How would you say "I can't wait to get it!!!!!" from the blanket forum thread in French?

DOCUMENT SECTION START

# DreamChi blankii headin to Queen T! (TLI)



## pigeonsheep (Nov 8, 2008)

woo! here we are. girly colors!

Aibo says HI! 36 x 26" fleece blanket








*stands up* good Aibo! 








i embroidered both sides because it didn't show up well on the patterned side...and then my machine was bein a pure butthead tonight :foxes15:...so it wasn't perfect but still i did it! :]









hope it's to your liking my Queen! :dance:


----------



## TLI (Sep 3, 2008)

OMGoodness!!! That is absolutely 200% gorgeous!!! I love, love, LOVE it!!!! Wooooohoooo!! :cheer: I can't wait to get it!!!!!  Did you embroiderey the crown? How super, fantastic, cool is that!?! It's perfect!!!!! I'm a happy blankie camper. :lol: :love5: I'm doing a happy blankie dance over here at 3 AM! :lol:

xxxxx


----------



## TLI (Sep 3, 2008)

Oh, and hi Aibo!!! :lol: Good boy!!! :lol:


----------



## Star's Mama (Aug 15, 2012)

I love the pattern you picked out T. Looks gorgeous!


----------



## TLI (Sep 3, 2008)

Star's Mama said:


> I love the pattern you picked out T. Looks gorgeous!


Thank you, Angie!! :daisy: Girly+Pink and I'm a very happy girl.


----------



## TLI (Sep 3, 2008)

DOCUMENT SECTION END
RECORDED DATA START

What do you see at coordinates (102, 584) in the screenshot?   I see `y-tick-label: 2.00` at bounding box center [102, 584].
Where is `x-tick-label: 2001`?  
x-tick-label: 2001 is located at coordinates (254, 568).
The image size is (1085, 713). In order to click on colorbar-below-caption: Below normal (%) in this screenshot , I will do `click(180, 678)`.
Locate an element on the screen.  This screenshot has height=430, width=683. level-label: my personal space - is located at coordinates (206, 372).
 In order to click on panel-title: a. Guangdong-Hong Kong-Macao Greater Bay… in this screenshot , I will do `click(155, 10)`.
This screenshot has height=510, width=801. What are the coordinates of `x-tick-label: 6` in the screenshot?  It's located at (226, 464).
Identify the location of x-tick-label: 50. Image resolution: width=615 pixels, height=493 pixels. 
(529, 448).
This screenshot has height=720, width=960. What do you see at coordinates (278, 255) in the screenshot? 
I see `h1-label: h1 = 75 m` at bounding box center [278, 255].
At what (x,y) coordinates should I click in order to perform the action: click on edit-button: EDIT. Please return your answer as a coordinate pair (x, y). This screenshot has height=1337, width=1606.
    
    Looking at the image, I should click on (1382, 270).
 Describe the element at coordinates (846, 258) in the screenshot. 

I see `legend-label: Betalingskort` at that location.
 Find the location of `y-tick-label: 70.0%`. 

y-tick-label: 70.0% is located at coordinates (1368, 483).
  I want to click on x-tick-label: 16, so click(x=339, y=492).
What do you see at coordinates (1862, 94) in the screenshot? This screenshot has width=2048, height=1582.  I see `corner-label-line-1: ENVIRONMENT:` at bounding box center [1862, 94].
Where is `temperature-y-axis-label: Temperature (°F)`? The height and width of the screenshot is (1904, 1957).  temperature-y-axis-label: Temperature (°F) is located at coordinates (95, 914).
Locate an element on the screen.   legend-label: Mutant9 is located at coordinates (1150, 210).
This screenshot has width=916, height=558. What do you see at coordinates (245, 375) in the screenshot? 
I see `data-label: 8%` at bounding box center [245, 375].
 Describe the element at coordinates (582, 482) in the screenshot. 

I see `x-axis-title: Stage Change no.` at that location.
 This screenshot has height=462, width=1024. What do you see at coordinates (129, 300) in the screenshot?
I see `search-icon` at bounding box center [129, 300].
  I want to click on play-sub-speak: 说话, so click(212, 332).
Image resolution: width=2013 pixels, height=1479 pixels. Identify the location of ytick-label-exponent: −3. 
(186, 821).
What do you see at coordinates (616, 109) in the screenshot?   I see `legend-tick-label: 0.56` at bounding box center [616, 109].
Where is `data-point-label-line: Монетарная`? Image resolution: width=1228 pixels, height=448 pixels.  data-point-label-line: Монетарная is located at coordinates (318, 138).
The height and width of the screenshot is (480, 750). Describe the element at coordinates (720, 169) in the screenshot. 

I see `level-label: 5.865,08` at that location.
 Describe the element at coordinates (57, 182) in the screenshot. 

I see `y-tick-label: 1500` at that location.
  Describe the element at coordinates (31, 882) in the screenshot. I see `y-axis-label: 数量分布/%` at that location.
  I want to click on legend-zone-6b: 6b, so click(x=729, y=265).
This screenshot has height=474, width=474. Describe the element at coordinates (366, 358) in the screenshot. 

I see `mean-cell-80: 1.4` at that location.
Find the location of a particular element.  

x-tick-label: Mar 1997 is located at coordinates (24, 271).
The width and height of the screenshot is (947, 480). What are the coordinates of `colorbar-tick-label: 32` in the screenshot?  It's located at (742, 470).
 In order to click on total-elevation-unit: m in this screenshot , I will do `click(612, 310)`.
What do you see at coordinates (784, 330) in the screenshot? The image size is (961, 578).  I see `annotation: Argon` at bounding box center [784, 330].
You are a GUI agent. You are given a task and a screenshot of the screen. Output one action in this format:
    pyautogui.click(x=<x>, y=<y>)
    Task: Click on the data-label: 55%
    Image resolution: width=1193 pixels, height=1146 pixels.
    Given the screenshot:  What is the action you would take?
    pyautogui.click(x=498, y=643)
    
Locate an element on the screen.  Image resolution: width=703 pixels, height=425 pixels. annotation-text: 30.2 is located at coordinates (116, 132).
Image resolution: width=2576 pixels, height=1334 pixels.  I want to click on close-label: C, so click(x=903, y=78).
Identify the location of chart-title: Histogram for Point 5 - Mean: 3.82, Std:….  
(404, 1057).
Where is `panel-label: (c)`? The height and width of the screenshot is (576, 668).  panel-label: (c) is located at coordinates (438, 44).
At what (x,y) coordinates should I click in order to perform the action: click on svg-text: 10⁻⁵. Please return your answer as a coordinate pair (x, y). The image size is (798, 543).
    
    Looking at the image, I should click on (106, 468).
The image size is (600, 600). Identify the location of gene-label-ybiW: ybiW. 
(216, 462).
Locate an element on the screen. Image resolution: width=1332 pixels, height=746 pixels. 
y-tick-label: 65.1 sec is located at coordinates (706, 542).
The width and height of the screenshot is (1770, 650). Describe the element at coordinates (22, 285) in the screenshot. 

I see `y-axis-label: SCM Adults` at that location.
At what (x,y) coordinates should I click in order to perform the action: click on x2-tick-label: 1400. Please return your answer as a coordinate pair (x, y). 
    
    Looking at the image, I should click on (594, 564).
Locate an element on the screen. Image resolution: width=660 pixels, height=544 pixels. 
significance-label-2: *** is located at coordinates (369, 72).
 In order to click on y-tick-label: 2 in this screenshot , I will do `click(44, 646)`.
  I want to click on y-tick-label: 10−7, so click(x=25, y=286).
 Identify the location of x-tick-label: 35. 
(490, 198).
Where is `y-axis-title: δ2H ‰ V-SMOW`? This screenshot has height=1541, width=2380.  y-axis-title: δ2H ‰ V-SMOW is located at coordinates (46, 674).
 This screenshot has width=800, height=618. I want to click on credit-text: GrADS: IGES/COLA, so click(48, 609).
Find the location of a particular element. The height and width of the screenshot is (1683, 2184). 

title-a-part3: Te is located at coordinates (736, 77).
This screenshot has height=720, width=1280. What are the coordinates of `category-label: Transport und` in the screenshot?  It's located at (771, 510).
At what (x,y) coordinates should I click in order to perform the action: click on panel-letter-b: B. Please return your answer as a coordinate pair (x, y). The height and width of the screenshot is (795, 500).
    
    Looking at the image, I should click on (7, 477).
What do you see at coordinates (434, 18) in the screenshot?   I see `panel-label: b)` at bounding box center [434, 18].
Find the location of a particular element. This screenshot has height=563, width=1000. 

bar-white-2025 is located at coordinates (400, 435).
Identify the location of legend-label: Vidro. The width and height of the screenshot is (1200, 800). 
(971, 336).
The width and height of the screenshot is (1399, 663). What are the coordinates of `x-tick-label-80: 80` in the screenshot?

RECORDED DATA END

■ **OUTPUT**
J'ai hâte de le recevoir !!!!!